## Task directions
Below are entries; copy exactly the lines from the one with "Leane Creatif (223, 1534)" through the one with "Decoupage (3D lager på lager) (248, 476)", both included, and leave out the rest.

Stored data:
== Segment start ==

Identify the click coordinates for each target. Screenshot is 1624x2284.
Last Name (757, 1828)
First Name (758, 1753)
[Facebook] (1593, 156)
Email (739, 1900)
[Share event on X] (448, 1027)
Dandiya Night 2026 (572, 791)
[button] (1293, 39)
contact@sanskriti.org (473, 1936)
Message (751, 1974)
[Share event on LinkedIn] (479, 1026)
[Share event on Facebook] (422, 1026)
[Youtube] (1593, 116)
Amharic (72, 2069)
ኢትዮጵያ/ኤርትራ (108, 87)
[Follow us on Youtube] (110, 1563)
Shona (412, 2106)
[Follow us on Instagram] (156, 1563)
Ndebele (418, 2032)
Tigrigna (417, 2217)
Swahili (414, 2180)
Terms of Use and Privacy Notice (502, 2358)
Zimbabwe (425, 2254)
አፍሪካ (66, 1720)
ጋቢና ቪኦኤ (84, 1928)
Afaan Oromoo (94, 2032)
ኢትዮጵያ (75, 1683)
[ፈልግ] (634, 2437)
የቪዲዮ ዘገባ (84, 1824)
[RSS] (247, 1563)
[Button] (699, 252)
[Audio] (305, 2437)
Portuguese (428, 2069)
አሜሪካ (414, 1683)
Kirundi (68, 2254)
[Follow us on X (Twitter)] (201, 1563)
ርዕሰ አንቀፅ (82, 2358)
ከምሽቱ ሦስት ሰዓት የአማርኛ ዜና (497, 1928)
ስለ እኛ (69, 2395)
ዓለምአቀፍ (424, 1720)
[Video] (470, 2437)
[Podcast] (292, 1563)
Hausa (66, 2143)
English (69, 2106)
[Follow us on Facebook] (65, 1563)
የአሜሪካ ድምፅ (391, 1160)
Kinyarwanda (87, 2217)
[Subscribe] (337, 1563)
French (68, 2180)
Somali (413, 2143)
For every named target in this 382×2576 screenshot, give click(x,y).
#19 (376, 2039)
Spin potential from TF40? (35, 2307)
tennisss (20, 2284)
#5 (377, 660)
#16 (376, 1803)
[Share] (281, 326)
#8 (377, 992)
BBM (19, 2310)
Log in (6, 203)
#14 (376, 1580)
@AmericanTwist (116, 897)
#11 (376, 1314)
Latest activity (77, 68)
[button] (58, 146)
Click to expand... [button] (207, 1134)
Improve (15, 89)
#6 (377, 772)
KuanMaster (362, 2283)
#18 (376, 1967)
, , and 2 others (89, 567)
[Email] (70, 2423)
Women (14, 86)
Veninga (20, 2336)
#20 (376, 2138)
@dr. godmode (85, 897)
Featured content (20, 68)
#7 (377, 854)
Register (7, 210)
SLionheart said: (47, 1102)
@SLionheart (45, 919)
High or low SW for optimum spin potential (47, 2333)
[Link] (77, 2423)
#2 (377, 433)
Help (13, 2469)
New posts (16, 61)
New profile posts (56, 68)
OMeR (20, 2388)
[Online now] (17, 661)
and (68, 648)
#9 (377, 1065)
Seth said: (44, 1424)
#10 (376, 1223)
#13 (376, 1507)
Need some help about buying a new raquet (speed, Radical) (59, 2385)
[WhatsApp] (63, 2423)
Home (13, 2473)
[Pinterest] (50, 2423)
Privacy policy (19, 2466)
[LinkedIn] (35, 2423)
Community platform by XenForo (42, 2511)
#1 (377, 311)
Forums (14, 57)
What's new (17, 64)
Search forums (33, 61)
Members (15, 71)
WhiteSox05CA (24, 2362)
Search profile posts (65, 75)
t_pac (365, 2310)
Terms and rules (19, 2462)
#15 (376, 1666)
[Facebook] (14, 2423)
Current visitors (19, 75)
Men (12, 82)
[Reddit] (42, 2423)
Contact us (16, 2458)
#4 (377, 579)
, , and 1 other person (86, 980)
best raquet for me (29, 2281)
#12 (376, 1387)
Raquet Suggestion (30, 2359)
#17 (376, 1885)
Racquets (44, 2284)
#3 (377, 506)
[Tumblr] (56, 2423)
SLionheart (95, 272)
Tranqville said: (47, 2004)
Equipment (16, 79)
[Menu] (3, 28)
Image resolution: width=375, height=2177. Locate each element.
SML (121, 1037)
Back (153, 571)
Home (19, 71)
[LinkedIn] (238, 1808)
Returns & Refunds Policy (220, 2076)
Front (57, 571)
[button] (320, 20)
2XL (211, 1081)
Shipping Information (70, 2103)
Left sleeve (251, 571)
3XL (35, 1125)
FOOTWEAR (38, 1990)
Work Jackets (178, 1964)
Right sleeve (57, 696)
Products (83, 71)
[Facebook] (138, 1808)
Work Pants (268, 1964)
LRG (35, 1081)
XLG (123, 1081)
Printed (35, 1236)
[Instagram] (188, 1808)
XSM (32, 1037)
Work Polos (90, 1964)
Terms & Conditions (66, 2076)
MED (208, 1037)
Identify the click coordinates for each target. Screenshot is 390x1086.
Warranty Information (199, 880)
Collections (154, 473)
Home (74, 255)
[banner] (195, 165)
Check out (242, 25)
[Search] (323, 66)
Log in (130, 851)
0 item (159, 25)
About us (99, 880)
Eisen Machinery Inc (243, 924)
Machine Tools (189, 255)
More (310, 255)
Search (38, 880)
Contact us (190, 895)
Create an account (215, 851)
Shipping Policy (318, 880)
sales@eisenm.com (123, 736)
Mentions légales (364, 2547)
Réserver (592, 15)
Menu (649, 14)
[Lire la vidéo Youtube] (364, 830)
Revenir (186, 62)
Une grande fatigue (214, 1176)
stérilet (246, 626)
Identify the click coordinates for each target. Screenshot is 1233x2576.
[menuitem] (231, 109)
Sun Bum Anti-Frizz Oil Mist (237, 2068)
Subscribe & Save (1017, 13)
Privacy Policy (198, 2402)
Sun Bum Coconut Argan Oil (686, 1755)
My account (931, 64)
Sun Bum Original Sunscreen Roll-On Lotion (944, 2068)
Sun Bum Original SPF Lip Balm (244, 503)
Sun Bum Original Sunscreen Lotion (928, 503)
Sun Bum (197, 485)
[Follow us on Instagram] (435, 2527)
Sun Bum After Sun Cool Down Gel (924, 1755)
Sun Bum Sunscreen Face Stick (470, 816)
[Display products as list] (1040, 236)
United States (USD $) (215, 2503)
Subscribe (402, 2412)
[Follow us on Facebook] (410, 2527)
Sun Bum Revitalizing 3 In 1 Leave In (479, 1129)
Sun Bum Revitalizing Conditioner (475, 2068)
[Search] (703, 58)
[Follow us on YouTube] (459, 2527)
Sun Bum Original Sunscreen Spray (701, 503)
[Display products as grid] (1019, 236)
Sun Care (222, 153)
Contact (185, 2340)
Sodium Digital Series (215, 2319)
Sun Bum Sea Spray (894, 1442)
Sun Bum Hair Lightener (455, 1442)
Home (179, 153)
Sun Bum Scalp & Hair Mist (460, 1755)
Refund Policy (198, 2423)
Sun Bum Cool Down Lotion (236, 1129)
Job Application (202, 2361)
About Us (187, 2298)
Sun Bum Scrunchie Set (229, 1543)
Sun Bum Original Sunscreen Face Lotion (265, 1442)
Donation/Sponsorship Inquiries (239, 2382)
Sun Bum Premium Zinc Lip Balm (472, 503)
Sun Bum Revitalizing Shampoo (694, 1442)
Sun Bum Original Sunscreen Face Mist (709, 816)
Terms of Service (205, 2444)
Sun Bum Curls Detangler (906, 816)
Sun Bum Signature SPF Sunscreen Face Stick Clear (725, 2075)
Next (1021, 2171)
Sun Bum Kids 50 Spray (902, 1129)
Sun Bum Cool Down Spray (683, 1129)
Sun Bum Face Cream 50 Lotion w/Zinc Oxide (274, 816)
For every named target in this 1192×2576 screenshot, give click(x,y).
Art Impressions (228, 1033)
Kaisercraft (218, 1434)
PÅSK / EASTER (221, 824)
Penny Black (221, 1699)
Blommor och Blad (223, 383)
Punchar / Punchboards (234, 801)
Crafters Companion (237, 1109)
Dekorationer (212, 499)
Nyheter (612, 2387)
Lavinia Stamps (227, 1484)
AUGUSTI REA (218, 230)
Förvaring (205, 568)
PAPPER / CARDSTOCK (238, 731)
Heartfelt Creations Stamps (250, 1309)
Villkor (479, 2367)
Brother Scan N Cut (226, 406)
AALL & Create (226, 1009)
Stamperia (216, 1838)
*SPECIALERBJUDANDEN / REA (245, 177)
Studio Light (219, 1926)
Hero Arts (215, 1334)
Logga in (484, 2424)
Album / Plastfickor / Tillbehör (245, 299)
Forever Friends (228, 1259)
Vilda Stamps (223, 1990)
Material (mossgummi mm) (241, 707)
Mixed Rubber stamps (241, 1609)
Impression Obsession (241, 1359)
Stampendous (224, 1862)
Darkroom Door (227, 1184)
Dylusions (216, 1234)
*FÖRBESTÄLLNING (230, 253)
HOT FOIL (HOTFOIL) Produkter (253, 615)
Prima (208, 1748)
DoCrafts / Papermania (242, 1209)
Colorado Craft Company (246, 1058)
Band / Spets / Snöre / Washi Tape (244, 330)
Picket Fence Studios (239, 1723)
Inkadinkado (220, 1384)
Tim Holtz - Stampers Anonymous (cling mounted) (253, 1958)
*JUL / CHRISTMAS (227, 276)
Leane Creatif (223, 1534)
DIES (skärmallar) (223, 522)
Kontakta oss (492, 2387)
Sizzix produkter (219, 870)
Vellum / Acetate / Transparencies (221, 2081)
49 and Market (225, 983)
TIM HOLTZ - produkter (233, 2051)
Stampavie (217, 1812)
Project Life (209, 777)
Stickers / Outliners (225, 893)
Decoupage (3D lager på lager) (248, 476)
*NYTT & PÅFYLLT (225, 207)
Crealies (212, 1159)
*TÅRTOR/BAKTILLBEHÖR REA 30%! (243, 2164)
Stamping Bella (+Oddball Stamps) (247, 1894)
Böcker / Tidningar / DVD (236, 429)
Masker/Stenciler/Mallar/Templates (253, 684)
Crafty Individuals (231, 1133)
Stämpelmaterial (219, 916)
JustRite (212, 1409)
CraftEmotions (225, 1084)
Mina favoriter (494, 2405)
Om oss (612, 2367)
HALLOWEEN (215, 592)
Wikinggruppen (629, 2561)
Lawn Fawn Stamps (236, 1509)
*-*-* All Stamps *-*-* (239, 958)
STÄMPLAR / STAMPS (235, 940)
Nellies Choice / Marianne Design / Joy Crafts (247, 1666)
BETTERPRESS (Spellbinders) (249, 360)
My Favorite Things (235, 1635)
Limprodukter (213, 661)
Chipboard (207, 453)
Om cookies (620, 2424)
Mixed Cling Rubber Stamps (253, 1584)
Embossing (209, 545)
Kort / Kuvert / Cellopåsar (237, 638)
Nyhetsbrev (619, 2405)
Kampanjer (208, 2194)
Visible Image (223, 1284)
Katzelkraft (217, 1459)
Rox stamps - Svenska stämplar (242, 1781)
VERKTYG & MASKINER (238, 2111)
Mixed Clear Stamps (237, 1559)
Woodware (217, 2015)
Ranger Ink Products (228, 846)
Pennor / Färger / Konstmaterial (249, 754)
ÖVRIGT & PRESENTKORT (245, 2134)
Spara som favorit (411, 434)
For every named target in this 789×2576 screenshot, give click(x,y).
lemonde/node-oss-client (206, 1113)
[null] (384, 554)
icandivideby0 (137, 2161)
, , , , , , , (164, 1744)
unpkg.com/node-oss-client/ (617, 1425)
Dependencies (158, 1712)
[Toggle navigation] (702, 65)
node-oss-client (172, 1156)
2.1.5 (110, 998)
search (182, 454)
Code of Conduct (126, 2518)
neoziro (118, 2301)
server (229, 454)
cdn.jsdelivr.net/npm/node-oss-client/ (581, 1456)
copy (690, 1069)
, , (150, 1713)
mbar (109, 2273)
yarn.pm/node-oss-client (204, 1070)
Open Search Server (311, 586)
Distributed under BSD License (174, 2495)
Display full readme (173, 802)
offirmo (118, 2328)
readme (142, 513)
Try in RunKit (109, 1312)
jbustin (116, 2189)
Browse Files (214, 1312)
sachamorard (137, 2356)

== Segment end ==

## Exercise result
Leane Creatif (223, 1534)
DIES (skärmallar) (223, 522)
Kontakta oss (492, 2387)
Sizzix produkter (219, 870)
Vellum / Acetate / Transparencies (221, 2081)
49 and Market (225, 983)
TIM HOLTZ - produkter (233, 2051)
Stampavie (217, 1812)
Project Life (209, 777)
Stickers / Outliners (225, 893)
Decoupage (3D lager på lager) (248, 476)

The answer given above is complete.